In connection with the execution of a forbearance agreement on August 21, 2015, the LLC executed an amendment to its operating agreement which appointed its lender as a “Special Member” of the LLC with the right to approve or disapprove any “Material Action” including a filing for bankruptcy. The amendment also provided that the Special Member would owe “no duty or obligation to give any consideration to any interest of or factors affecting the Company or the Members.” After the LLC defaulted under the forbearance agreement, the lender scheduled a foreclosure sale. Before the sale occurred, the LLC filed under Chapter 11 in order to stay the foreclosure. All of the LLC’s members consented to the filing except for the lender, as the Special Member. The lender moved to dismiss the filing on the basis that it was not authorized by the LLC’s operating agreement.
The bankruptcy court denied the lender’s motion. The court acknowledged in its opinion “that there is a well-established commercial practice” of using “blocking directors” in connection with a loan made to bankruptcy remote special purpose entities; that is, entities that are created to own only a single property and to be very unlikely to file for bankruptcy protection. The court stated that bankruptcy law and policy are not offended by such practice where the “blocking director” retains a fiduciary duty to make decisions that are in the interest of the entity, as opposed to the lender alone. The court distinguished the LLC’s situation in the instant case from the established commercial practice on the basis that under the LLC’s amended operating agreement the Special Member was relieved of its fiduciary duty to the LLC. The court concluded that the elimination of the Special Member’s fiduciary duty to the LLC, combined with its right to block a bankruptcy filing, was contrary to public policy under Michigan and bankruptcy law. As a result, the court ruled that the blocking member provision in the LLC agreement was void and that the bankruptcy filing was authorized.

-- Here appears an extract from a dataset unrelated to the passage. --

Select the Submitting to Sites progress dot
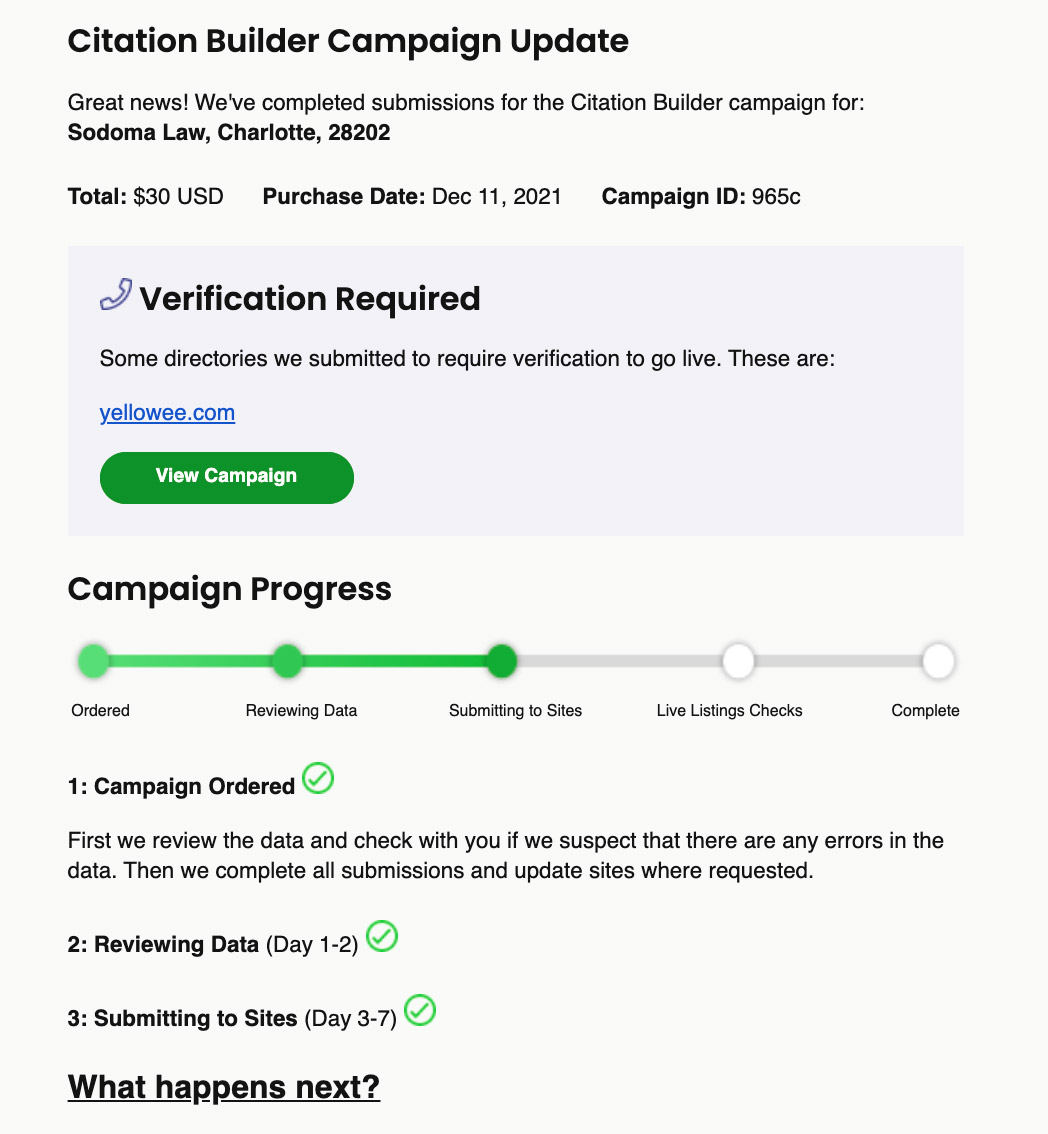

The Lake Michigan court’s decision was made in response to a lender’s overreaching and should be limited to its facts. The court indicated that by-law or operating agreements that appoint a “blocking director” or member are generally enforceable so long as the director or member is not relieved of its fiduciary duty to act in the interest of the entity. Under the Lake Michigan decision, lenders that go beyond this line may fail in their effort to prevent a bankruptcy filing.